DIRECTION:
Lay out the listing below as a Markdown table with the columns Row and Listing line. Give each nonblank line of the listing its own row, numbered in order, and leave out the blank lines.
* * * * * * *
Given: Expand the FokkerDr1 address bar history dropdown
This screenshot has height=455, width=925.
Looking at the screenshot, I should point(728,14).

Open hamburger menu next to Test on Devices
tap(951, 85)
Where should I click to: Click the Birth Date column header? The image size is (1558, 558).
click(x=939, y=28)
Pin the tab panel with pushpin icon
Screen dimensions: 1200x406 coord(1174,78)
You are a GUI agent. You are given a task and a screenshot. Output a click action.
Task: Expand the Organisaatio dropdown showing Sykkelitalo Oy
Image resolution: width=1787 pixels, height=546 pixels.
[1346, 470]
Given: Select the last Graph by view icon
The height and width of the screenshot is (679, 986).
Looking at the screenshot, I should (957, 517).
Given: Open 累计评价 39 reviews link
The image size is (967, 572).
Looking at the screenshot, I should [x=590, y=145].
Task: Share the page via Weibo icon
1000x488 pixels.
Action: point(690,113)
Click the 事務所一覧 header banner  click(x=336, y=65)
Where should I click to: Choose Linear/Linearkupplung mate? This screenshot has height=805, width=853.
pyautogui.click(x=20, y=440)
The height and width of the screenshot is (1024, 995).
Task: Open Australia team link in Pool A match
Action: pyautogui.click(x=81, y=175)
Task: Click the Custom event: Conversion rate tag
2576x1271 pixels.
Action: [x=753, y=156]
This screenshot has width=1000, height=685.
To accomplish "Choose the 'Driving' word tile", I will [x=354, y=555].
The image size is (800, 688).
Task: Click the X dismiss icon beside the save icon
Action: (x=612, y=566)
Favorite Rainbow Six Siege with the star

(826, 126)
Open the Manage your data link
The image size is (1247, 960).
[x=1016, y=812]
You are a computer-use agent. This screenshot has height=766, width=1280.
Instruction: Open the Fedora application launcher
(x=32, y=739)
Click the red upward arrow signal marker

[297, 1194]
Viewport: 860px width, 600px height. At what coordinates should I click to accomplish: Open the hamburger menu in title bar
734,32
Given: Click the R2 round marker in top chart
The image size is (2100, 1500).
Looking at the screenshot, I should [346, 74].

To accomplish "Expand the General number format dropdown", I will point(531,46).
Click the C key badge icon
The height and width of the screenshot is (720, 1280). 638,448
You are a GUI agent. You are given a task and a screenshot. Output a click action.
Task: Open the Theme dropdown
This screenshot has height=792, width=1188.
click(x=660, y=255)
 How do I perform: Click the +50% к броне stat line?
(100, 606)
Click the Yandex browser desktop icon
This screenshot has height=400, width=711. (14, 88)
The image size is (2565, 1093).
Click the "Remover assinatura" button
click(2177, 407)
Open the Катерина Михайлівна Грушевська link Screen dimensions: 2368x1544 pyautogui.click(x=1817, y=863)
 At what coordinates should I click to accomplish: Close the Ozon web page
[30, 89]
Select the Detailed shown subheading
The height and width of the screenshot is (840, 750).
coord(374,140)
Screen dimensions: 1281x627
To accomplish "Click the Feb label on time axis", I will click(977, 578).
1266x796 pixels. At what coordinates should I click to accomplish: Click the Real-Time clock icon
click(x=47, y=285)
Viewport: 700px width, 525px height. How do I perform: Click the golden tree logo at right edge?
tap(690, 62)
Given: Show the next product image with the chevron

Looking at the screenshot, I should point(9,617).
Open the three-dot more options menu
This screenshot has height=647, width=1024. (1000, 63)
* * * * * * *
OUTPUT FOR THIS EXERCISE:
| Row | Listing line |
|---|---|
| 1 | Given: Expand the FokkerDr1 address bar history dropdown |
| 2 | This screenshot has height=455, width=925. |
| 3 | Looking at the screenshot, I should point(728,14). |
| 4 | Open hamburger menu next to Test on Devices |
| 5 | tap(951, 85) |
| 6 | Where should I click to: Click the Birth Date column header? The image size is (1558, 558). |
| 7 | click(x=939, y=28) |
| 8 | Pin the tab panel with pushpin icon |
| 9 | Screen dimensions: 1200x406 coord(1174,78) |
| 10 | You are a GUI agent. You are given a task and a screenshot. Output a click action. |
| 11 | Task: Expand the Organisaatio dropdown showing Sykkelitalo Oy |
| 12 | Image resolution: width=1787 pixels, height=546 pixels. |
| 13 | [1346, 470] |
| 14 | Given: Select the last Graph by view icon |
| 15 | The height and width of the screenshot is (679, 986). |
| 16 | Looking at the screenshot, I should (957, 517). |
| 17 | Given: Open 累计评价 39 reviews link |
| 18 | The image size is (967, 572). |
| 19 | Looking at the screenshot, I should [x=590, y=145]. |
| 20 | Task: Share the page via Weibo icon |
| 21 | 1000x488 pixels. |
| 22 | Action: point(690,113) |
| 23 | Click the 事務所一覧 header banner  click(x=336, y=65) |
| 24 | Where should I click to: Choose Linear/Linearkupplung mate? This screenshot has height=805, width=853. |
| 25 | pyautogui.click(x=20, y=440) |
| 26 | The height and width of the screenshot is (1024, 995). |
| 27 | Task: Open Australia team link in Pool A match |
| 28 | Action: pyautogui.click(x=81, y=175) |
| 29 | Task: Click the Custom event: Conversion rate tag |
| 30 | 2576x1271 pixels. |
| 31 | Action: [x=753, y=156] |
| 32 | This screenshot has width=1000, height=685. |
| 33 | To accomplish "Choose the 'Driving' word tile", I will [x=354, y=555]. |
| 34 | The image size is (800, 688). |
| 35 | Task: Click the X dismiss icon beside the save icon |
| 36 | Action: (x=612, y=566) |
| 37 | Favorite Rainbow Six Siege with the star |
| 38 | (826, 126) |
| 39 | Open the Manage your data link |
| 40 | The image size is (1247, 960). |
| 41 | [x=1016, y=812] |
| 42 | You are a computer-use agent. This screenshot has height=766, width=1280. |
| 43 | Instruction: Open the Fedora application launcher |
| 44 | (x=32, y=739) |
| 45 | Click the red upward arrow signal marker |
| 46 | [297, 1194] |
| 47 | Viewport: 860px width, 600px height. At what coordinates should I click to accomplish: Open the hamburger menu in title bar |
| 48 | 734,32 |
| 49 | Given: Click the R2 round marker in top chart |
| 50 | The image size is (2100, 1500). |
| 51 | Looking at the screenshot, I should [346, 74]. |
| 52 | To accomplish "Expand the General number format dropdown", I will point(531,46). |
| 53 | Click the C key badge icon |
| 54 | The height and width of the screenshot is (720, 1280). 638,448 |
| 55 | You are a GUI agent. You are given a task and a screenshot. Output a click action. |
| 56 | Task: Open the Theme dropdown |
| 57 | This screenshot has height=792, width=1188. |
| 58 | click(x=660, y=255) |
| 59 |  How do I perform: Click the +50% к броне stat line? |
| 60 | (100, 606) |
| 61 | Click the Yandex browser desktop icon |
| 62 | This screenshot has height=400, width=711. (14, 88) |
| 63 | The image size is (2565, 1093). |
| 64 | Click the "Remover assinatura" button |
| 65 | click(2177, 407) |
| 66 | Open the Катерина Михайлівна Грушевська link Screen dimensions: 2368x1544 pyautogui.click(x=1817, y=863) |
| 67 |  At what coordinates should I click to accomplish: Close the Ozon web page |
| 68 | [30, 89] |
| 69 | Select the Detailed shown subheading |
| 70 | The height and width of the screenshot is (840, 750). |
| 71 | coord(374,140) |
| 72 | Screen dimensions: 1281x627 |
| 73 | To accomplish "Click the Feb label on time axis", I will click(977, 578). |
| 74 | 1266x796 pixels. At what coordinates should I click to accomplish: Click the Real-Time clock icon |
| 75 | click(x=47, y=285) |
| 76 | Viewport: 700px width, 525px height. How do I perform: Click the golden tree logo at right edge? |
| 77 | tap(690, 62) |
| 78 | Given: Show the next product image with the chevron |
| 79 | Looking at the screenshot, I should point(9,617). |
| 80 | Open the three-dot more options menu |
| 81 | This screenshot has height=647, width=1024. (1000, 63) |